───── Text block

Nestor Haddaway’s run-away hit posed the question in the ’90s. But it was ‘the head-bobbing, nightclubbing-addicted Butabi brothers’ that popularized the single on Saturday Night Live and later in the film Night at the Roxbury.
Love as a right, concept, ideal, and standard gets a lot of play in culture these days and it always has. Just consider one of William Shakespeare’s many lines:
- “Love looks not with the eyes, but with the mind, And therefore is winged Cupid painted blind” from A Midsummer Night’s dream.
Today, however, one seems to assume the liberty to define love any ‘ole way. But does that make it right? And speaking of rights, who gets to define such weighty matters, anyway?
Listen in on a conversation between an imaginary Cultural Cathy and me:
Cultural Cathy – I have the right to define love as I see it
Me – Really? well how do you define love? and whose standards are you using?
CC – You must not have heard me, it’s up to me. Right now, I feel a strong bond with Denise. What we have is the ‘real thing’. And it feels right. So it is right for me. I feel loved and so does Denise.
Me – But you call yourself a Christian. Don’t you have to submit to what the Bible teaches on love?
CC – But I AM following the Bible. It says all over the Bible that ‘God is love’. And I actually can quote a verse, 1 John 4:7. It goes like this: Dear friends, let us love one another, for love comes from God. Everyone who loves has been born of God and knows God.

──────────

- _Parts of the exercise_
1. Retype the passage on defining love from "Me – But you" up to and including "and knows God.".
2. List the titles of the television show, the film and the play that the piece on defining love mentions.
3. Proceed with the piece on defining love, picking up right after its final sentence.

───── Given records

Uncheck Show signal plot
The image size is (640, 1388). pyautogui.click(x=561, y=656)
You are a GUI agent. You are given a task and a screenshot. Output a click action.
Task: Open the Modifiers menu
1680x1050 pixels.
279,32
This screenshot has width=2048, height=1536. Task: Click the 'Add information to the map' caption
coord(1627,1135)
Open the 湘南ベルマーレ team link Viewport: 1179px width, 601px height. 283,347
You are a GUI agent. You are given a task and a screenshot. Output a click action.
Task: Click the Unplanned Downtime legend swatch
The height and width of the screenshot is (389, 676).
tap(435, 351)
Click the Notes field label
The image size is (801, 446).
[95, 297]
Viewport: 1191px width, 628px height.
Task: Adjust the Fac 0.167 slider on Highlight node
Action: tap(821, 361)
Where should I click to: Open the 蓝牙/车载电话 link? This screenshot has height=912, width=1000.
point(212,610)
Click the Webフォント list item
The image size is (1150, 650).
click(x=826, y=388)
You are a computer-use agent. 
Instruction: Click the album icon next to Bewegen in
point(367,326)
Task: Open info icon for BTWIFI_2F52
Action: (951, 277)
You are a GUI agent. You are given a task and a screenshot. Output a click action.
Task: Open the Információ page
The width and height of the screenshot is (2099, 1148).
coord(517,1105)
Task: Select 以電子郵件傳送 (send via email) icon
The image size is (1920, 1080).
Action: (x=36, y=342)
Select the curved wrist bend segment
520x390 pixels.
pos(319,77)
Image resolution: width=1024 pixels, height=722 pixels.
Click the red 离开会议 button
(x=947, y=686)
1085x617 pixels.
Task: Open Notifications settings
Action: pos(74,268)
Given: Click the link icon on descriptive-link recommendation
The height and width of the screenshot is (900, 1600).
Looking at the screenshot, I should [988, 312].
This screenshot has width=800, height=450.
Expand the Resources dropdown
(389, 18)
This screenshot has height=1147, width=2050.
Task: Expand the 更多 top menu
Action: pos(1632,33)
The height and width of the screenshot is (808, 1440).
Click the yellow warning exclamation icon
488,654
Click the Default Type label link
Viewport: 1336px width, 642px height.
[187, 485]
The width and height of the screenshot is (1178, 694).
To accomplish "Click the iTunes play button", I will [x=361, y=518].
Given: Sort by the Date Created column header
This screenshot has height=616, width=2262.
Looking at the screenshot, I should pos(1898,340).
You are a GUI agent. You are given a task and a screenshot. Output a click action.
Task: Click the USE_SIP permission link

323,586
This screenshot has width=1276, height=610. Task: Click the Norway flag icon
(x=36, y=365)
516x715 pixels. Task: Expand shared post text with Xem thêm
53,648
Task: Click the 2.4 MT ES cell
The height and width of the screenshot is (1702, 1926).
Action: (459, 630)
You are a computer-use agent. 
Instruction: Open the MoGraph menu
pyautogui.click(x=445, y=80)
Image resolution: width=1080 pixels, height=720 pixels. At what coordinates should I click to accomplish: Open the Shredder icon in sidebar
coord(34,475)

──────────

- _Responses by task_
1.
Me – But you call yourself a Christian. Don’t you have to submit to what the Bible teaches on love?
CC – But I AM following the Bible. It says all over the Bible that ‘God is love’. And I actually can quote a verse, 1 John 4:7. It goes like this: Dear friends, let us love one another, for love comes from God. Everyone who loves has been born of God and knows God.

2.
Saturday Night Live
Night at the Roxbury
A Midsummer Night’s dream

3.
Me – Good for you for knowing Scripture. But we have to use God’s definition if we invoke His Truth. Furthermore, it’s never enough to find and isolate one verse. We have to see what the Author meant by looking at the context and other written evidence of what He thinks. In this case, the Bible also teaches that God is Truth. Do you remember how Jesus went around saying that He was the truth? It follows then that Jesus is the standard of the truth. And if you and I consider ourselves to be Christ-followers or Christian that implies that we stay to stay within the boundaries that Christ set.
CC – what’s truth have to do with love?
Me – good question. Since you quoted John’s first letter – let’s just turn back a few pages to chapter 3, verse 18. He writes: Little children, let us not love in word or talk but in deed and in truth.
CC – hmmm, so your point is??
Me – the deed part is the point.When we ‘love in deed and in truth’ we actually put God’s propositional truth (what He says and teaches, as the Bible documents) into action. We DON’T get to choose or decide on the propositional truth that suits our temperaments.
David teaches us in one of his Psalms: Teach me your way, O Lord,
that I may walk in your truth; Psalm 86:11
**
I don’t know what a Cultural Cathy would say in my fantasy conversation. If we’re having this exchange at all, she likely would find a way to discount my points.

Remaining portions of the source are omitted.